◆ **Your instructions**: Copy the following material line for line, keeping every character unchanged.

<<<<

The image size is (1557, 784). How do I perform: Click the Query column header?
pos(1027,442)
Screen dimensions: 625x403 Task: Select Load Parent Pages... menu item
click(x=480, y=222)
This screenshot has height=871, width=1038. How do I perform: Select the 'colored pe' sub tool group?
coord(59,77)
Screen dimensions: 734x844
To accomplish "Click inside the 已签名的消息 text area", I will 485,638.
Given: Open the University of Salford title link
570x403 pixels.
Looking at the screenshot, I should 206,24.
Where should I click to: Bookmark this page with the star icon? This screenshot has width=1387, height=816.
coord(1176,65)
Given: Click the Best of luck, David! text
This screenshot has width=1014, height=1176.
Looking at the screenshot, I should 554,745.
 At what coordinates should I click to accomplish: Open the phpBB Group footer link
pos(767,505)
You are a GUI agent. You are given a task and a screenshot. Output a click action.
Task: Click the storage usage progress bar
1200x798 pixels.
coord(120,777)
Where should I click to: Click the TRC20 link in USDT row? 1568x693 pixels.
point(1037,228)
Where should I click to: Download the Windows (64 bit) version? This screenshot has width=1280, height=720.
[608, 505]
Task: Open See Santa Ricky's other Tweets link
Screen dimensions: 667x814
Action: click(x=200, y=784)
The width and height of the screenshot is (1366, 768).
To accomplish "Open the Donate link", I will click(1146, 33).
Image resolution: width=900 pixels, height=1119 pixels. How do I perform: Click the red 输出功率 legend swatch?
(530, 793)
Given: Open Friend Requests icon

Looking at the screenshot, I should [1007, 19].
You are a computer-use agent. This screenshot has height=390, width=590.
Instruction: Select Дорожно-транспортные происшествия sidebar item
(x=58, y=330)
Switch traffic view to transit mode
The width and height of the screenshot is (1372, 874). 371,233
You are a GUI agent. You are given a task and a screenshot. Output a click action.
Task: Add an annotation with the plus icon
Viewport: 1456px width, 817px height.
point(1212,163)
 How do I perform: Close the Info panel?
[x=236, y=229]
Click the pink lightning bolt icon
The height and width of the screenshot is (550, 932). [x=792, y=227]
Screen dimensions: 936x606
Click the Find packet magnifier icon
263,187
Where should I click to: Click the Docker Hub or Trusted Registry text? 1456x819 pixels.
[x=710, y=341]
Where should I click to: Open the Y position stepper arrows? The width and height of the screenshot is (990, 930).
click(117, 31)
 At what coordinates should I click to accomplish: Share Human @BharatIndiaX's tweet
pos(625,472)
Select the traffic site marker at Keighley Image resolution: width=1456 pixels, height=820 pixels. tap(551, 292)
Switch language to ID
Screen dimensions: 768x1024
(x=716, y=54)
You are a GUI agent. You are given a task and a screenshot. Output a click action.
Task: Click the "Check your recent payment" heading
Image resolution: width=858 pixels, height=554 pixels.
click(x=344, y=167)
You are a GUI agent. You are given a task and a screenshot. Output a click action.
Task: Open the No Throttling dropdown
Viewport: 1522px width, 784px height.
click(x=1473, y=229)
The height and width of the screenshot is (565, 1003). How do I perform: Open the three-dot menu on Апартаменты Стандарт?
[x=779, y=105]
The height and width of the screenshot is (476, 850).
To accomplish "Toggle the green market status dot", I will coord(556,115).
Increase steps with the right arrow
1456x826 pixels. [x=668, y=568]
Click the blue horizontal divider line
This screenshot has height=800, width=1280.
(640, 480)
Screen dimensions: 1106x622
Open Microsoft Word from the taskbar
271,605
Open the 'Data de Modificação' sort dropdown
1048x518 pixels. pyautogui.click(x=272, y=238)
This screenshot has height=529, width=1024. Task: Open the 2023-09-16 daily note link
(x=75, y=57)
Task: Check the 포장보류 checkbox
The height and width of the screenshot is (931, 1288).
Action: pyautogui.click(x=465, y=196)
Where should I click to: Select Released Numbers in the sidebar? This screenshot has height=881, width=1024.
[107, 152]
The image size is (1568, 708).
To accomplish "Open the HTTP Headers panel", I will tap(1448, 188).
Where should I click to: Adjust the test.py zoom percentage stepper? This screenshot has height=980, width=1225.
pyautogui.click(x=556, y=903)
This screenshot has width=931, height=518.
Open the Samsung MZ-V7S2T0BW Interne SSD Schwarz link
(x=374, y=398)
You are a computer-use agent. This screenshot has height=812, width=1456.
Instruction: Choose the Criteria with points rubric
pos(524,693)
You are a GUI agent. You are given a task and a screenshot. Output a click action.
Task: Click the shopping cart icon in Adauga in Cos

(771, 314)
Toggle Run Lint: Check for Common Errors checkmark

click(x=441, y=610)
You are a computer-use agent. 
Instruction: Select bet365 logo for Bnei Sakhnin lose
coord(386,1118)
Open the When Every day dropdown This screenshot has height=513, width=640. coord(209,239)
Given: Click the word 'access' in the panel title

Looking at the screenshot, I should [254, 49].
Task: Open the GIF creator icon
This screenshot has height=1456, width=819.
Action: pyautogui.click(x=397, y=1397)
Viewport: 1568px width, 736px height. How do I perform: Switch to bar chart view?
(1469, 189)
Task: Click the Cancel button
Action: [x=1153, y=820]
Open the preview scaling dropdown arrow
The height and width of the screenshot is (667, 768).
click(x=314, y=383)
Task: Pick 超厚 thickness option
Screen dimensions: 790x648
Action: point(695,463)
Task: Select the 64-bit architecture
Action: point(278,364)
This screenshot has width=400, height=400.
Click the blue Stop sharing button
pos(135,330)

>>>>

◆ **Full response**:
The image size is (1557, 784). How do I perform: Click the Query column header?
pos(1027,442)
Screen dimensions: 625x403 Task: Select Load Parent Pages... menu item
click(x=480, y=222)
This screenshot has height=871, width=1038. How do I perform: Select the 'colored pe' sub tool group?
coord(59,77)
Screen dimensions: 734x844
To accomplish "Click inside the 已签名的消息 text area", I will 485,638.
Given: Open the University of Salford title link
570x403 pixels.
Looking at the screenshot, I should 206,24.
Where should I click to: Bookmark this page with the star icon? This screenshot has width=1387, height=816.
coord(1176,65)
Given: Click the Best of luck, David! text
This screenshot has width=1014, height=1176.
Looking at the screenshot, I should 554,745.
 At what coordinates should I click to accomplish: Open the phpBB Group footer link
pos(767,505)
You are a GUI agent. You are given a task and a screenshot. Output a click action.
Task: Click the storage usage progress bar
1200x798 pixels.
coord(120,777)
Where should I click to: Click the TRC20 link in USDT row? 1568x693 pixels.
point(1037,228)
Where should I click to: Download the Windows (64 bit) version? This screenshot has width=1280, height=720.
[608, 505]
Task: Open See Santa Ricky's other Tweets link
Screen dimensions: 667x814
Action: click(x=200, y=784)
The width and height of the screenshot is (1366, 768).
To accomplish "Open the Donate link", I will click(1146, 33).
Image resolution: width=900 pixels, height=1119 pixels. How do I perform: Click the red 输出功率 legend swatch?
(530, 793)
Given: Open Friend Requests icon

Looking at the screenshot, I should [1007, 19].
You are a computer-use agent. This screenshot has height=390, width=590.
Instruction: Select Дорожно-транспортные происшествия sidebar item
(x=58, y=330)
Switch traffic view to transit mode
The width and height of the screenshot is (1372, 874). 371,233
You are a GUI agent. You are given a task and a screenshot. Output a click action.
Task: Add an annotation with the plus icon
Viewport: 1456px width, 817px height.
point(1212,163)
 How do I perform: Close the Info panel?
[x=236, y=229]
Click the pink lightning bolt icon
The height and width of the screenshot is (550, 932). [x=792, y=227]
Screen dimensions: 936x606
Click the Find packet magnifier icon
263,187
Where should I click to: Click the Docker Hub or Trusted Registry text? 1456x819 pixels.
[x=710, y=341]
Where should I click to: Open the Y position stepper arrows? The width and height of the screenshot is (990, 930).
click(117, 31)
 At what coordinates should I click to accomplish: Share Human @BharatIndiaX's tweet
pos(625,472)
Select the traffic site marker at Keighley Image resolution: width=1456 pixels, height=820 pixels. tap(551, 292)
Switch language to ID
Screen dimensions: 768x1024
(x=716, y=54)
You are a GUI agent. You are given a task and a screenshot. Output a click action.
Task: Click the "Check your recent payment" heading
Image resolution: width=858 pixels, height=554 pixels.
click(x=344, y=167)
You are a GUI agent. You are given a task and a screenshot. Output a click action.
Task: Open the No Throttling dropdown
Viewport: 1522px width, 784px height.
click(x=1473, y=229)
The height and width of the screenshot is (565, 1003). How do I perform: Open the three-dot menu on Апартаменты Стандарт?
[x=779, y=105]
The height and width of the screenshot is (476, 850).
To accomplish "Toggle the green market status dot", I will coord(556,115).
Increase steps with the right arrow
1456x826 pixels. [x=668, y=568]
Click the blue horizontal divider line
This screenshot has height=800, width=1280.
(640, 480)
Screen dimensions: 1106x622
Open Microsoft Word from the taskbar
271,605
Open the 'Data de Modificação' sort dropdown
1048x518 pixels. pyautogui.click(x=272, y=238)
This screenshot has height=529, width=1024. Task: Open the 2023-09-16 daily note link
(x=75, y=57)
Task: Check the 포장보류 checkbox
The height and width of the screenshot is (931, 1288).
Action: pyautogui.click(x=465, y=196)
Where should I click to: Select Released Numbers in the sidebar? This screenshot has height=881, width=1024.
[107, 152]
The image size is (1568, 708).
To accomplish "Open the HTTP Headers panel", I will tap(1448, 188).
Where should I click to: Adjust the test.py zoom percentage stepper? This screenshot has height=980, width=1225.
pyautogui.click(x=556, y=903)
This screenshot has width=931, height=518.
Open the Samsung MZ-V7S2T0BW Interne SSD Schwarz link
(x=374, y=398)
You are a computer-use agent. This screenshot has height=812, width=1456.
Instruction: Choose the Criteria with points rubric
pos(524,693)
You are a GUI agent. You are given a task and a screenshot. Output a click action.
Task: Click the shopping cart icon in Adauga in Cos

(771, 314)
Toggle Run Lint: Check for Common Errors checkmark

click(x=441, y=610)
You are a computer-use agent. 
Instruction: Select bet365 logo for Bnei Sakhnin lose
coord(386,1118)
Open the When Every day dropdown This screenshot has height=513, width=640. coord(209,239)
Given: Click the word 'access' in the panel title

Looking at the screenshot, I should [254, 49].
Task: Open the GIF creator icon
This screenshot has height=1456, width=819.
Action: pyautogui.click(x=397, y=1397)
Viewport: 1568px width, 736px height. How do I perform: Switch to bar chart view?
(1469, 189)
Task: Click the Cancel button
Action: [x=1153, y=820]
Open the preview scaling dropdown arrow
The height and width of the screenshot is (667, 768).
click(x=314, y=383)
Task: Pick 超厚 thickness option
Screen dimensions: 790x648
Action: point(695,463)
Task: Select the 64-bit architecture
Action: point(278,364)
This screenshot has width=400, height=400.
Click the blue Stop sharing button
pos(135,330)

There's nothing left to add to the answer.